GRACE IS GRACE UNTO CHANGE
Often we simply define grace as unmerited favor from God to us. Further unpacking grace emphasizes both the mercy and grace of God. In mercy God chooses to not give us what we deserve. Our sins and rebellion demand a payment. Paul described it so simply, “For the wages of sin is death” (Rom 3:23). However, in mercy, God allowed Jesus to be our vicarious substitute. Jesus suffered death so that we did not have to do so – mercy (Rom 5:8-9). Furthermore, God did not simply keep us from suffering under the just damnation of our sin, He also provided eternal life, a forever familial relationship with Him, the ministry of the Holy Spirit, and hope. In other words, we were not simply spared from God’s wrath which we deserved, we also enjoy the richness of God’s grace (Rom 5:15-19; Eph 2:4-7). We receive grace upon grace, the abundance of God’s kindness. God does more than withhold punishment (mercy), God provides for us so much more – grace.
This kind of grace is grace unto change. By grace unto change, we refer to two different aspects of grace. We are accepted just as we are at salvation; then, we grow to become more like Christ as a result. I love how David Powlison described it as the From – To agenda of grace. From what we were – To what God makes us. Paul Tripp helped me initially understand this back in the late 1990s. His help has since provided me both a new outlook on daily living as well as the sanctification process.

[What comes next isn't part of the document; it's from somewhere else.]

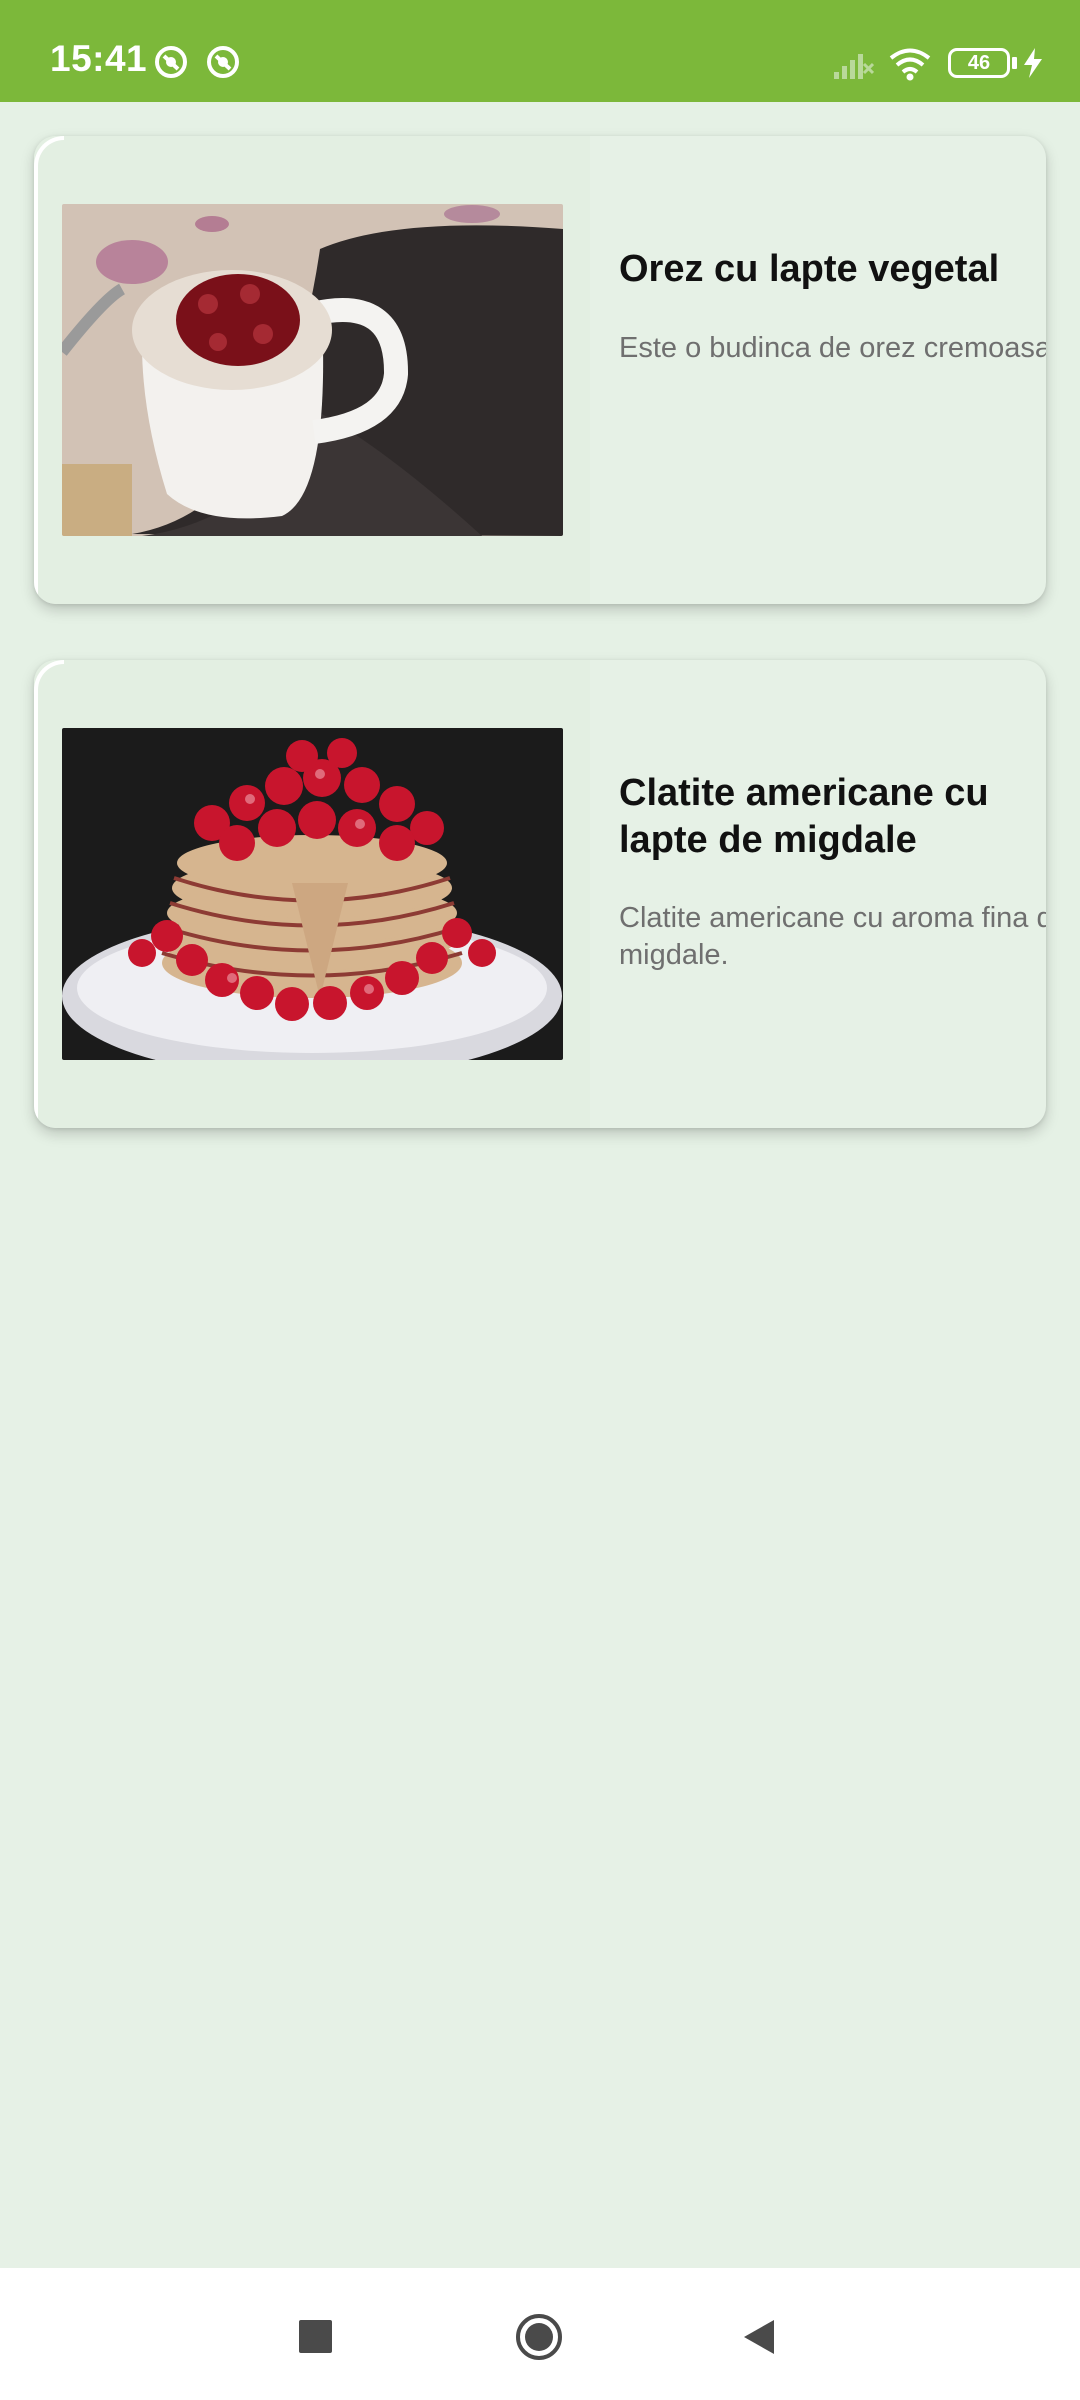 This screenshot has height=2400, width=1080. I want to click on status-bar: 15:41 46, so click(540, 51).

THE BALANCE OF GOD’S GRACE – IN RELATIONSHIP TO EACH OTHER
We desire to understand God’s grace in balance. If we only think of the comfort of God’s grace, we miss that grace has a direction and agenda. If we only consider the call of God’s grace, we end up being legalistic, list-oriented, and evaluating our relationship with God almost exclusively by our spiritual resume of service. Yet, both are necessary. In our struggle to live every day as a Christ-exalting, God-honoring, Spirit-enabled adopted child of God, we need the comfort of God’s grace when we face temptation and sin. Further, as we rejoice in the comfort of God’s grace, we need the call of grace to keep us on agenda, moving in our sanctification, and using our spiritual energy to walk in the Spirit and by love serve others.
As we live together as brothers and sisters in Christ who enjoy all the benefits of relationship in the body of Christ, there is work for us to do personally and corporately. As recipients of God’s grace, we become stewards of that grace. Thus, we need to offer others the same grace we have received. Let me suggest four cautions when we offer others the same grace we have received from God.
EXPLAINING GOD’S GRACE AS COMFORT WITHOUT INCLUDING THE CALL OF GOD’S GRACE.
As we serve others, we do them a disservice where and when we fail to include the call of God’s grace with the comfort of it. God did not accept us without an agenda. We and those we serve must embrace the forward call of grace while rejoicing in the comfort of grace.
EMPHASIZING THE CALL OF GOD’S GRACE WITHOUT THE FOUNDATION OF THE COMFORT OF GOD’S GRACE.
We likewise want to be careful here as well. We do a disservice to others when we explain grace as a call to change without resting that call on the rich foundation of the comfort of God’s grace. While we seek to change, we do so as adopted children of God who are no longer condemned.
CONSIDERING GOD’S GRACE WITH ANOTHER PERSON WITHOUT OFFERING THEM HELP TO EMBRACE THE COMFORT OF IT AND MOVE FORWARD IN THE CALL OF GOD’S GRACE.
As we seek to help others understand grace, we are not simply “explainers” or “teachers” of grace. We must also roll up our shirt sleeves and help them embrace it in life-lived. We walk with the other person along the pathway of sanctification.